-- Data provided follows --

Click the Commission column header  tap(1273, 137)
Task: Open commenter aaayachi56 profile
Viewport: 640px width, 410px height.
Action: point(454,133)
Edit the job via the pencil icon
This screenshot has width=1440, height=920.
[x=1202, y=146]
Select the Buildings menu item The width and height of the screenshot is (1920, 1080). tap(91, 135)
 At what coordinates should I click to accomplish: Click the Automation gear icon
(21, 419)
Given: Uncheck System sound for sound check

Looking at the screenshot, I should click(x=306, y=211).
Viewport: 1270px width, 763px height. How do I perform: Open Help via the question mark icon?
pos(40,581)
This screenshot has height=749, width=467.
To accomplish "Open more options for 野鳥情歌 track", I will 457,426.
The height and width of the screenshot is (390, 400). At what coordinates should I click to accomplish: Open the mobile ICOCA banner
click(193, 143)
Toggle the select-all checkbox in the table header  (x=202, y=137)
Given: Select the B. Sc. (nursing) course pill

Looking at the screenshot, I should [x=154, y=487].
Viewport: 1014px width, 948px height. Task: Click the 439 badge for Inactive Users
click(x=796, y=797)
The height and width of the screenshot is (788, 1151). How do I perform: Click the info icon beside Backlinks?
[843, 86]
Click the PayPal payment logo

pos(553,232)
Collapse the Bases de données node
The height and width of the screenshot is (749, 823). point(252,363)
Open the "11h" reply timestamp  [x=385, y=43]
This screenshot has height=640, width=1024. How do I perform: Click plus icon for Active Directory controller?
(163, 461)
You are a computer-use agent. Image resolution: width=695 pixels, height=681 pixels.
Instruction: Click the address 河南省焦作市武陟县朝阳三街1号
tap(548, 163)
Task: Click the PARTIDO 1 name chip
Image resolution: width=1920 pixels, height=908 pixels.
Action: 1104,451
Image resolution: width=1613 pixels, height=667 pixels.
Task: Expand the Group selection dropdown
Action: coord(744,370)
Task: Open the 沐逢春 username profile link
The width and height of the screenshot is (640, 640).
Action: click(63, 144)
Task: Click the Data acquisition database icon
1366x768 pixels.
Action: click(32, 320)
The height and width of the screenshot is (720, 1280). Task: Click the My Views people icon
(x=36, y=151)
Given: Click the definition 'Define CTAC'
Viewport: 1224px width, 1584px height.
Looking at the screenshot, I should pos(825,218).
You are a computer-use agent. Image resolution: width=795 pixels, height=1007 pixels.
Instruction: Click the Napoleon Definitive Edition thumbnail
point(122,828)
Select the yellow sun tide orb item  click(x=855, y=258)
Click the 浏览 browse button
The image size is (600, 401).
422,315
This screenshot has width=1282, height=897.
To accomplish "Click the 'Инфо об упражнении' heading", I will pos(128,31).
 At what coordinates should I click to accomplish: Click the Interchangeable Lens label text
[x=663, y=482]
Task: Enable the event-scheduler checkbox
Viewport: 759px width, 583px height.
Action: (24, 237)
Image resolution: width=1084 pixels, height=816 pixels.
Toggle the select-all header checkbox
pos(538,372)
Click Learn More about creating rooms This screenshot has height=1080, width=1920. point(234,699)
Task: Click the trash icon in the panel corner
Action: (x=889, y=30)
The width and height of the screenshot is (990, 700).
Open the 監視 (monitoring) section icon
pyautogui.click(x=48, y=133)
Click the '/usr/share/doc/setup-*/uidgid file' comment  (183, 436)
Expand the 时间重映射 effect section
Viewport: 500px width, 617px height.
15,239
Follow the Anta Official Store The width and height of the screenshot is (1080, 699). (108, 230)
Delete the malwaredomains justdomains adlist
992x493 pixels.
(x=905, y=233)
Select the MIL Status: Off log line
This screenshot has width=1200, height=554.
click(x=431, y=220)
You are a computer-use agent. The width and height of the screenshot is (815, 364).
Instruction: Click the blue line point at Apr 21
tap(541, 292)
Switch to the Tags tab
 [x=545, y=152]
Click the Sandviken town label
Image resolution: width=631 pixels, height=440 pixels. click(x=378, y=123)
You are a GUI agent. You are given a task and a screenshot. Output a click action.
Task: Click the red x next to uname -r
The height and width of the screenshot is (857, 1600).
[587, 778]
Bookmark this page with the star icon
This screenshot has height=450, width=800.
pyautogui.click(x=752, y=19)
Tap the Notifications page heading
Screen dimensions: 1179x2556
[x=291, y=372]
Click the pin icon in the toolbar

-- Data provided concluded --

Write out only what runs from the line holding "The height and width of the screenshot is (857, 1600)." through the last line of the records, exactly as shown.

The height and width of the screenshot is (857, 1600).
[587, 778]
Bookmark this page with the star icon
This screenshot has height=450, width=800.
pyautogui.click(x=752, y=19)
Tap the Notifications page heading
Screen dimensions: 1179x2556
[x=291, y=372]
Click the pin icon in the toolbar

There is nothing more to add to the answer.